(AUFGABEN)
A – Beantworten Sie zum Textauszug diese Fragen:
(i) Wofür sollten alle Menschen trotz ihrer Unterschiede eintreten?
(ii) Was besagt das englische Sprichwort?
(iii) Welcher Unterschied sollte als Beispiel aufgehoben werden?
B – Prüfen Sie, ob die folgenden Aussagen mit dem Textauszug übereinstimmen. Antworten Sie jeweils mit Ja oder Nein, und zitieren Sie die entscheidenden Worte.
(i) Alle Gleichförmigkeit ist schädlich.
(ii) Solidarität bedeutet zwangsläufig die Aufhebung der Unterschiede.
(iii) Die Welt wäre etwas langweiliger, wenn alle gegen die Todesstrafe wären.
C – Nennen Sie alle Substantive im Textauszug, die auf „-heit“ oder „-keit“ enden.

(AUSGEWÄHLTER TEXTAUSZUG)
□ □ □ □

Nicht alle Gleichförmigkeit ist schädlich. Genauso wenig kann man alle Einheit, jeden Konsens als »essentialistisch« dämonisieren. Im Gegenteil, wir könnten erheblich mehr davon gebrauchen. Natürlich sind die Menschen unterschiedlich, aber es wäre sehr hilfreich, wenn sie trotz ihrer Unterschiede alle für die Abschaffung der Kinderprostitution einträten und die Enthauptung von unschuldigen Zivilisten im Namen Allahs nicht für den sichersten Weg nach Utopia hielten. In solchen Fragen brauchen wir Einstimmigkeit, nicht Vielfalt. Ein englisches Sprichwort, das nicht wahrer ist als viele andere, besagt, dass die Welt komisch wäre, wenn wir alle gleich dächten. Sicherlich wäre die Welt etwas langweiliger, wenn alle gegen die Todesstrafe wären, aber das wäre ein geringer Preis, wenn dafür die Zahl unnötiger Leichen verringert würde. Solidarität bedeutet nicht zwangsläufig die Aufhebung der Unterschiede. Nebenbei bemerkt, einige Unterschiede sollten schon aufgehoben werden – die materielle Ungleichheit zwischen Bettlern und Bankern zum Beispiel.

□ □ □ □

(VORLIEGENDE ANGABEN)
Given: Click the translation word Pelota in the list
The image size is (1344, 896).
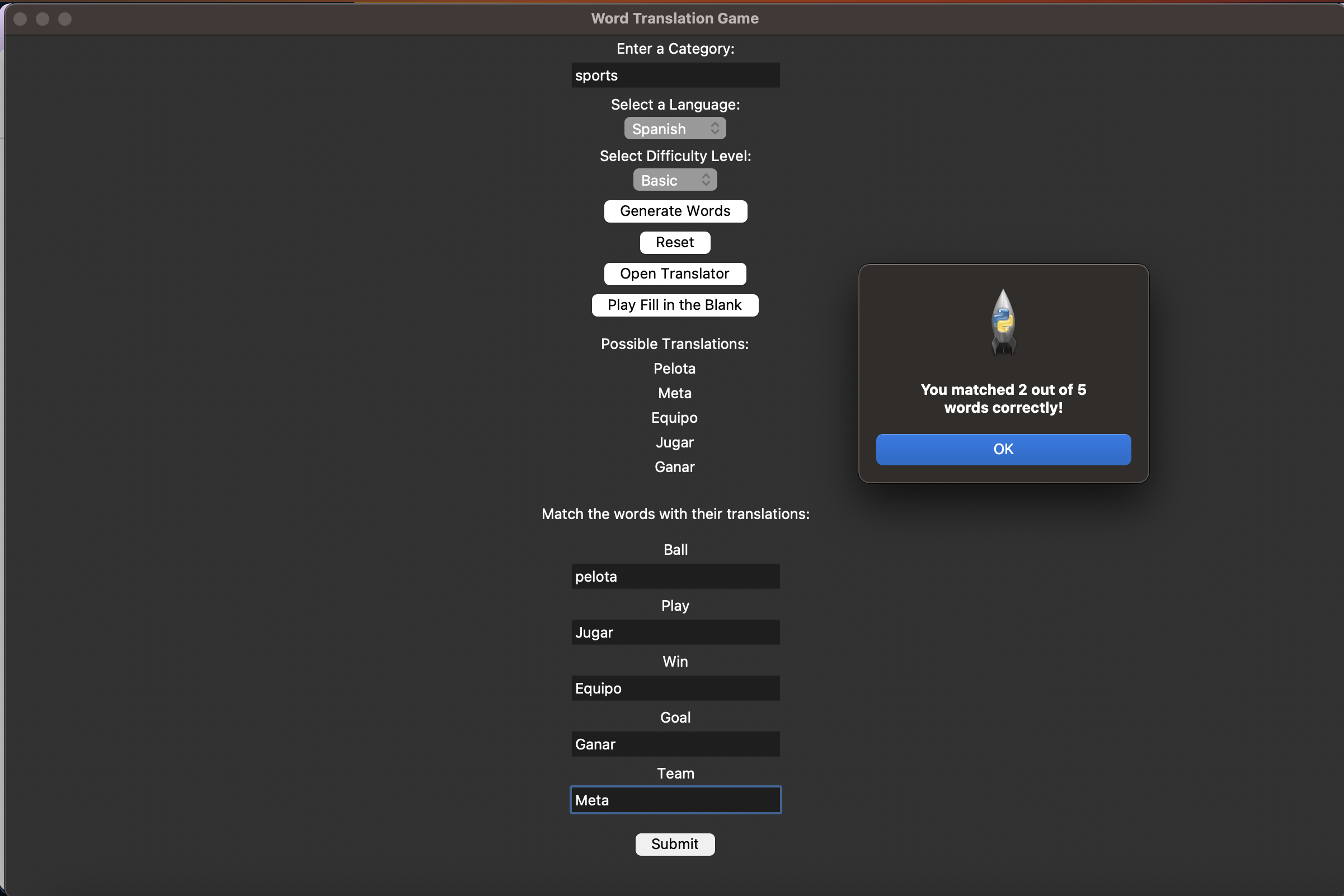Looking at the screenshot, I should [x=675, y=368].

□ □ □ □

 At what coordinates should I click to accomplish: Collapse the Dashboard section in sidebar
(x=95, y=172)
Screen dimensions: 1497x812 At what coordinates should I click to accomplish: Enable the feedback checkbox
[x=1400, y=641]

□ □ □ □

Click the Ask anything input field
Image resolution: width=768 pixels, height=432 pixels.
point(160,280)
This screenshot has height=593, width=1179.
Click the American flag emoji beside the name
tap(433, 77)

□ □ □ □

(LÖSUNGEN)
A –
(i) Für die Abschaffung der Kinderprostitution.
(ii) Dass die Welt komisch wäre, wenn wir alle gleich dächten.
(iii) Die materielle Ungleichheit zwischen Bettlern und Bankern.

B –
(i) Nein: „Nicht alle Gleichförmigkeit ist schädlich.“
(ii) Nein: „Solidarität bedeutet nicht zwangsläufig die Aufhebung der Unterschiede.“
(iii) Ja: „Sicherlich wäre die Welt etwas langweiliger, wenn alle gegen die Todesstrafe wären“.

C – Gleichförmigkeit, Einheit, Einstimmigkeit, Ungleichheit